Violencia y adoctrinamiento

     El discurso político se mueve cada vez más sobre clichés y consignas. Son fáciles de reconocer por el eco público. Cuando la cúpula de un partido estíma como argumento una idea doctrinaria o un dircurso unívoco, es repetido por sus seguidores y medios simpatizantes hasta la saciedad.

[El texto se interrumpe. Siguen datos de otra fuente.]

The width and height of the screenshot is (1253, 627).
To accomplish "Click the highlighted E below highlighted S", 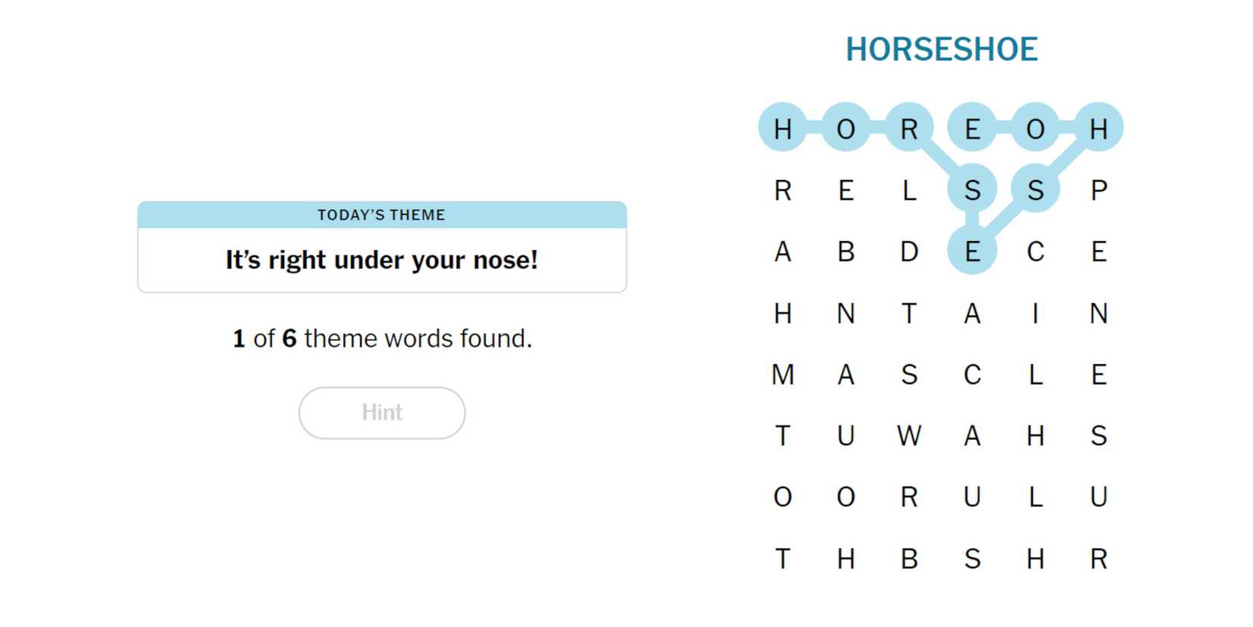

    H. Arendt en “De la Historia a la acción” (en “Comprensión y política” pags. 30-31) expresó la relación de esta forma de discurso con la violencia:

“La gente bienintencionada quiere acortar este proceso de comprensión para educar y alertar a la opinión pública. Consideran que los libros pueden ser armas y que es posible luchar con las palabras. Pero las armas y la lucha pertenecen al dominio de la violencia y la violencia, a diferencia del poder, es muda; comienza allí donde acaba el discurso. Las palabras usadas para combatir pierden su calidad de discurso; se convierten en clichés. El alcance que los clichés han adquirido en nuestro lenguaje y en nuestros debates cotidianos pueden muy bien indicar hasta que punto no sólo hemos perdido nuestra facultad de discurso, sino hasta que punto estamos dispuestos a usar medios violentos, mucho más eficaces por otra parte que los malos libros (y sólo los malos libros pueden ser buenas armas) para resolver nuestras diferencias”.